住进“格仔铺”的时节恰是菊花盛开的光景。南国的早秋,寒意尚不甚肆虐,除了早晚稍有些“凉初透”的清寒外,午间照例罩着薄衫,汗流浃背。
“格仔铺”的来历,带着几分“鸳鸯蝴蝶”式的传奇色彩。
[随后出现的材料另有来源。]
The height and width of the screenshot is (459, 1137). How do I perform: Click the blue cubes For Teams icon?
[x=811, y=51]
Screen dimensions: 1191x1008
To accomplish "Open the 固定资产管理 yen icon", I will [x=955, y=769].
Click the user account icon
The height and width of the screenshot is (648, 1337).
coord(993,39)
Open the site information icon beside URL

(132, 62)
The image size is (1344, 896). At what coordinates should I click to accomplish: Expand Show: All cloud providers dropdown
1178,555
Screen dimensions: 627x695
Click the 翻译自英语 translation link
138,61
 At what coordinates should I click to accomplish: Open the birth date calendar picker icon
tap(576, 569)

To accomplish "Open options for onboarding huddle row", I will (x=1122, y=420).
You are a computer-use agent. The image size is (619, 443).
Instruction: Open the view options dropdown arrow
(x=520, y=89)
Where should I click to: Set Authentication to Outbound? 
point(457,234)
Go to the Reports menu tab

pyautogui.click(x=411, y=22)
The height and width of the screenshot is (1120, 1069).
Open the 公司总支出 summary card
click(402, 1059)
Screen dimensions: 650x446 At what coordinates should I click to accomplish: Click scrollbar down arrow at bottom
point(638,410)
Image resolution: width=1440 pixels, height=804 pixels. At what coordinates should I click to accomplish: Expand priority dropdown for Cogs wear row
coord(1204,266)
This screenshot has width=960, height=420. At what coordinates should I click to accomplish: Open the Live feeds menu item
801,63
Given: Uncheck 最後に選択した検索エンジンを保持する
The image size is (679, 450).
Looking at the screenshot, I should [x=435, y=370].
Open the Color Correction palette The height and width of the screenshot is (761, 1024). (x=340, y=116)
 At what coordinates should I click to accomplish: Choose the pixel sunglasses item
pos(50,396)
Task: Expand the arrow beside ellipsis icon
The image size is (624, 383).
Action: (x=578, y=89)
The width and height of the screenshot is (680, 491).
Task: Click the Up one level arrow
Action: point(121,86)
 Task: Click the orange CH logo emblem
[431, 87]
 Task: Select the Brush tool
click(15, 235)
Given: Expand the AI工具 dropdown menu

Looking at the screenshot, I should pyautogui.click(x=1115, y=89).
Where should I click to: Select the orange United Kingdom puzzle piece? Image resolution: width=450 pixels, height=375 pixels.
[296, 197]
我们是以实习生的身份到翁源实习,学校为我们安排了六人间的宿舍,而我们整间宿舍的男生都心有灵犀的对“格子装”情有独钟,六个人随意往门前一站,赤橙黄绿青蓝紫,各种格子,满目琳琅,颇有几分旧时绸缎庄的架势,以此得名。
“格仔铺”喜欢清谈,远则欧西风尚,天下兴亡;迩则柴米油盐,鸟兽虫鱼,举凡能够成为话题的无不涉猎,而且常常秉烛达旦,夙夜不废。学校领导对此深恶而痛绝之,颇多怨言,面对学校的再三警告,“格仔铺”的众家弟兄置若罔闻,以林文忠公“苟利国家生死以,岂因祸福避趋之”自相勉励,悠然自得。
“格仔铺”尚菊,偶尔酬和几首不甚和韵的古体诗,无不以菊为眼,敷衍而成。舍名“重阳菊社”更是撷取“重阳”与“菊花”之意,糅合而成。“重阳”是说男生聚集,阳刚之气充足,“菊花”是舍花,而“重阳菊社”又暗合“待到重阳日,还来就菊花”这一民间旧俗,此中深意,不可谓不深切。
“格仔铺”内部相处融洽,出则同行,饭则同席,生活到处体现“对同志春天般的温暖”。组织的正确领导自不必说,每每踢完足球,一身臭汗的回到宿舍,看见已经打好的热水,那份同学之谊的温情岂是三言两语所能够尽言?
至于游赏龙湖山水,寻访东华古刹,嬉戏儿童乐园,诸多赏心乐事,不一而足。
昨天听故人说,家乡的菊花开了,金蕊清浅,香气袭人,依然旧时相识,只可惜一个人独赏,总有些孤单清寂之感。
放下手中的电话,沉思半晌,忆起小时候围着菊花足之蹈之的情景,不觉黯然。今年绽菊天气,幸得“格仔铺”诸位同游,他年菊花依旧,还有谁陪我共饮呢?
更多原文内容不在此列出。